THINGS TO DO:
1/ In the Ant mailing-list thread below, what change to the SQL task's driver attribute does Christian Wolfgang Hujer propose?
2/ Pick up the Ant mailing-list thread about the SQL task's driver attribute from where it stops and keep it going.

On Friday, May 31, 2002, at 01:08  PM, Steve Loughran wrote:

> ----- Original Message -----
> From: "Scott Ellsworth" <[EMAIL PROTECTED]>
> To: "Ant Users List" <[EMAIL PROTECTED]>
> Sent: Friday, May 31, 2002 12:22 PM
>
>> On Friday, May 31, 2002, at 10:51  AM, Steve Loughran wrote:
>>
>>> ----- Original Message -----
>>> From: "Christian Wolfgang Hujer" <[EMAIL PROTECTED]>
>>> To: <[EMAIL PROTECTED]>
>>>
>>>> I think the driver attribute of the SQL task should be optional, not 
>>>> required.  It is possible to load a JDBC Driver using the 
>>>> -Djdbc.drivers property,
>>>
>>> we are trying to move away from all the magic properties, so no, I 
>>> think it should stay as an attribute. Also, in my experience, the 
>>> driver is often application dependent, so that I have different 
>>> drivers for each app and the db they talk to.

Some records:
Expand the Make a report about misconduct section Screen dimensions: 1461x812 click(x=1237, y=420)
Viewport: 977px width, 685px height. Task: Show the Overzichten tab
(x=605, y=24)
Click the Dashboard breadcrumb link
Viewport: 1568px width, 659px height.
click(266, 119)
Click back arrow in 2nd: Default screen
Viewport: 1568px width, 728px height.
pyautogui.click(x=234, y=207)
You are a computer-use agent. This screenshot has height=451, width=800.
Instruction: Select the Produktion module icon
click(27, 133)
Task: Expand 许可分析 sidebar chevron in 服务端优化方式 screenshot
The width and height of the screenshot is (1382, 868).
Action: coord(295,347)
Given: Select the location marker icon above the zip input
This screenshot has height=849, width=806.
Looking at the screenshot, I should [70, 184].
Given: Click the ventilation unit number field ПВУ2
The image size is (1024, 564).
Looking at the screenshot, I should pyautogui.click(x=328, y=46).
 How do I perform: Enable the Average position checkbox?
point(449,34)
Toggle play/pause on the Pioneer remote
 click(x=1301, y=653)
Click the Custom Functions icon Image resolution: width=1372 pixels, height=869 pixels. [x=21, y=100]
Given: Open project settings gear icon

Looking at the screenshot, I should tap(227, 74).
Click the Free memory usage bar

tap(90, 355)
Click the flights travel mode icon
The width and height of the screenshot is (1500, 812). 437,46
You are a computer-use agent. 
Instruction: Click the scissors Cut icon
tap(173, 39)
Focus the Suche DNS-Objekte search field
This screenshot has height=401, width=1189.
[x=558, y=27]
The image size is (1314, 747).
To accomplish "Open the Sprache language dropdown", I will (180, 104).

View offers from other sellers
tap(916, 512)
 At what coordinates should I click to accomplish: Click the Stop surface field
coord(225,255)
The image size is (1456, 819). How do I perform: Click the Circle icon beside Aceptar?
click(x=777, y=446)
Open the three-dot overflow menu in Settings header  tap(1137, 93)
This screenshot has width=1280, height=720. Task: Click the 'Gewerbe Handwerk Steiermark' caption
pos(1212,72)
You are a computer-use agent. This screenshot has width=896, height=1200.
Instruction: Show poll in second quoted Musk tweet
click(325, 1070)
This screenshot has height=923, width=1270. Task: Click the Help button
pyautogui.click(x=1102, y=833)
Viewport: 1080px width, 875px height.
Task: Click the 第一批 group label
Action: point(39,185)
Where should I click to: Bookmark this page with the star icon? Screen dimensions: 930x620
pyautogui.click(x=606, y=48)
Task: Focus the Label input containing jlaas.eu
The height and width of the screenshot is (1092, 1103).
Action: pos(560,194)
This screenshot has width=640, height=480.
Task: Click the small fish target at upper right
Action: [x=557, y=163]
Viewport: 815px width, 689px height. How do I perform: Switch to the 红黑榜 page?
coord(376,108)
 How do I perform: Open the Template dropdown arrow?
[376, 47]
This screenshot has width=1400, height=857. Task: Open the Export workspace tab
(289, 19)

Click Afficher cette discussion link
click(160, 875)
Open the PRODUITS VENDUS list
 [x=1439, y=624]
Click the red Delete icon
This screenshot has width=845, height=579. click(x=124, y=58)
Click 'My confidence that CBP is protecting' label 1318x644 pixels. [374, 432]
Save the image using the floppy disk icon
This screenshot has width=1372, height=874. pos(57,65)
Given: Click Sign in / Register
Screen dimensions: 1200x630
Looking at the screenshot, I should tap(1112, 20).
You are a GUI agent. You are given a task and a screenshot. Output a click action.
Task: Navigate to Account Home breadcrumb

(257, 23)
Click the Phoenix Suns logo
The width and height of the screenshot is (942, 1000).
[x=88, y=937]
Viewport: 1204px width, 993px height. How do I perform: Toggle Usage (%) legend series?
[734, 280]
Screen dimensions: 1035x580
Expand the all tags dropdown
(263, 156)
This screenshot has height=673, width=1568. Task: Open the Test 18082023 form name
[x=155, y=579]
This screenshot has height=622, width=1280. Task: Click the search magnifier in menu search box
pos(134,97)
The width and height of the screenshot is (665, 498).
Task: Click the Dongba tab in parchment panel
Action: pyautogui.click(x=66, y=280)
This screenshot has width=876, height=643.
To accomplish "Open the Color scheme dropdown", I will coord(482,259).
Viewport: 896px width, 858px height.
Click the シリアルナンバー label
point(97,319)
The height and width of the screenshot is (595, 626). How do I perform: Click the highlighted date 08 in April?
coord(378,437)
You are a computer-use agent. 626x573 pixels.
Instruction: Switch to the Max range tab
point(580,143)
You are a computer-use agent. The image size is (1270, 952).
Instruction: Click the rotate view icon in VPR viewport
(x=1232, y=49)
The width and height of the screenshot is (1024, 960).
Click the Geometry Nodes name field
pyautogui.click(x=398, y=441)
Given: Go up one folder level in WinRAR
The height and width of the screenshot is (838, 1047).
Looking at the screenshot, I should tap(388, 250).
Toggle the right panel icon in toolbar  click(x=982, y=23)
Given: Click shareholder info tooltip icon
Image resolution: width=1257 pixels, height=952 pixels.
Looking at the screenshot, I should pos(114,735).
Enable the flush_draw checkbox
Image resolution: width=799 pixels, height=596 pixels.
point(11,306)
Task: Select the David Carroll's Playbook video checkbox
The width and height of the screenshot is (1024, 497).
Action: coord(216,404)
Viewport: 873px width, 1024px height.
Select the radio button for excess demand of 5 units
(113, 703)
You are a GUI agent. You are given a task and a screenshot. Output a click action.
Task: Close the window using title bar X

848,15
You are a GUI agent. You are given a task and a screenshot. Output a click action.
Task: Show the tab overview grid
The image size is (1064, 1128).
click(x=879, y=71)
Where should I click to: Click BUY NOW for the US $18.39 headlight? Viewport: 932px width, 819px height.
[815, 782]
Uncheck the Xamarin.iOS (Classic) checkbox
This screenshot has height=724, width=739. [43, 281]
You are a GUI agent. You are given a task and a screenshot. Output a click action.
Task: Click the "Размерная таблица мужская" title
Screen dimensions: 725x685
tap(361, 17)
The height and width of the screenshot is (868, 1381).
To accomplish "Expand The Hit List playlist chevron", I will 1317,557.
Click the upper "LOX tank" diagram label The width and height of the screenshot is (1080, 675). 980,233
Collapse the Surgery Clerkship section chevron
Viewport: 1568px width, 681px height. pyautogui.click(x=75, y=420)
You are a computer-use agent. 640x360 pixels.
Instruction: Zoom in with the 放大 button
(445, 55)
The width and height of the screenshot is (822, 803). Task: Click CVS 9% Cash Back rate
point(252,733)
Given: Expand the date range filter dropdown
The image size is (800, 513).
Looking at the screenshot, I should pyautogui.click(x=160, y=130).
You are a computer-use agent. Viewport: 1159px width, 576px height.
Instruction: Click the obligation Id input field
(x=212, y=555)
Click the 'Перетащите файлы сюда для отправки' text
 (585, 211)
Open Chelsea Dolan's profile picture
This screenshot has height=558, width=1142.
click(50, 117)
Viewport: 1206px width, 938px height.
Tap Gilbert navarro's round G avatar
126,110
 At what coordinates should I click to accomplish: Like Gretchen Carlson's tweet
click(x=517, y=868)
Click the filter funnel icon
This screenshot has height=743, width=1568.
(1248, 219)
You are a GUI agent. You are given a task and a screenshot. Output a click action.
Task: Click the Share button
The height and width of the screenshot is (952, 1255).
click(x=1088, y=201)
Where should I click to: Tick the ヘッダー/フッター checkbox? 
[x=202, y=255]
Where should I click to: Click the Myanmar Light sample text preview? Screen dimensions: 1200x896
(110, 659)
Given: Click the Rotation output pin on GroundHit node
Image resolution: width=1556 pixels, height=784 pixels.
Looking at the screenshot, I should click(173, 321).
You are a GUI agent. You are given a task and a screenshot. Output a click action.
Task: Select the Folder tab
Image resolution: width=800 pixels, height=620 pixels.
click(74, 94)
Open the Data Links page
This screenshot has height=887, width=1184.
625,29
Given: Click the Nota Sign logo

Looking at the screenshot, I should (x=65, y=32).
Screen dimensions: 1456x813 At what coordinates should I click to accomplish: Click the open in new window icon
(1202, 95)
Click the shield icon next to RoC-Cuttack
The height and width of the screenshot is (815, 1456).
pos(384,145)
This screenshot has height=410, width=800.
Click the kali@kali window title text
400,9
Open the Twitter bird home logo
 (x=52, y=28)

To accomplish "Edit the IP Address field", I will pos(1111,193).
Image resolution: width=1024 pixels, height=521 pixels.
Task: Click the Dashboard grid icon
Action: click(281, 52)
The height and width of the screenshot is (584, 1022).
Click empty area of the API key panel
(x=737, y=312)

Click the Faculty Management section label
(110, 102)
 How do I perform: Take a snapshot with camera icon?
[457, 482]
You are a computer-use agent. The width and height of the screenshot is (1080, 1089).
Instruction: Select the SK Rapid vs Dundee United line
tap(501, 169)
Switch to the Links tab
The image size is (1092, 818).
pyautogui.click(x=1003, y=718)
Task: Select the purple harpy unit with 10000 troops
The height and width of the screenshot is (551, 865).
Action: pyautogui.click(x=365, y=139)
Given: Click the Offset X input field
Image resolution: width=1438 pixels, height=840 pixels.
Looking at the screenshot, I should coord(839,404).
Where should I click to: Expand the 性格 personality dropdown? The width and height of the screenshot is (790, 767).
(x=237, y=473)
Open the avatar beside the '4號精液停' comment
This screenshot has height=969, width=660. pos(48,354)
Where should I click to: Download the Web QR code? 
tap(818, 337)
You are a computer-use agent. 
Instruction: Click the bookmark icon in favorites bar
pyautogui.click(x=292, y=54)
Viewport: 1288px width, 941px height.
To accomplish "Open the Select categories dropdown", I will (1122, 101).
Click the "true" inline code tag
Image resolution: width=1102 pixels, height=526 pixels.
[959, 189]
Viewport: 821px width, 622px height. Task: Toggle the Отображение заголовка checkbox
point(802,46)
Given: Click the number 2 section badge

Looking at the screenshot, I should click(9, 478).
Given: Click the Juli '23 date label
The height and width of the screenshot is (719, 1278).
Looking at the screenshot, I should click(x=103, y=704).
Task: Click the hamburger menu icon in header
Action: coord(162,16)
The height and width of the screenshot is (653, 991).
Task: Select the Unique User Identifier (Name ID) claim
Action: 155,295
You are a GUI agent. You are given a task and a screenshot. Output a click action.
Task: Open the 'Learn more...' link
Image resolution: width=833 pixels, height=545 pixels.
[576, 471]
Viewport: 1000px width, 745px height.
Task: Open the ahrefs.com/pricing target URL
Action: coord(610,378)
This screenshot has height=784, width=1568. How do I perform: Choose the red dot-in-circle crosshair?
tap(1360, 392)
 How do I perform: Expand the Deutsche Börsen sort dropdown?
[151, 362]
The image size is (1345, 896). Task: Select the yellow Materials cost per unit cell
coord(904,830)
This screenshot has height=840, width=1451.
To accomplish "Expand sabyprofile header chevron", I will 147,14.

FINAL ANSWERS:
1/ He proposes that the driver attribute be optional instead of required.

2/
>>
>> The nice thing about having it be a property is that you can always 
>> grab an environment variable to fill out that property within ant, and 
>> depending on how you write your build.xml, the environment can either 
>> override or be overridden by properties specified by the user.
>>
>> <property file="user.properties">
>> <property environment="env">
>> jdbc.drivers = env.jdbc.drivers
>>
>> which will mean that if the user sets it in user.properties, they get 
>> that one, regardless of the environment variable.  By reversing the 
>> order of the property tasks, you get the other behavior.
>
> yeah, but you get the same effect with
>
> <sql driver="${jdbc.drivers} />

Right - I was unclear.  Perhaps I should have said it as "The benefit of 
having it be a standard property supplied to the attribute, rather than 
a magic property which cannot be easily altered by the user, is that one 
can then set that property by a variety of ways, including reading from 
the environment.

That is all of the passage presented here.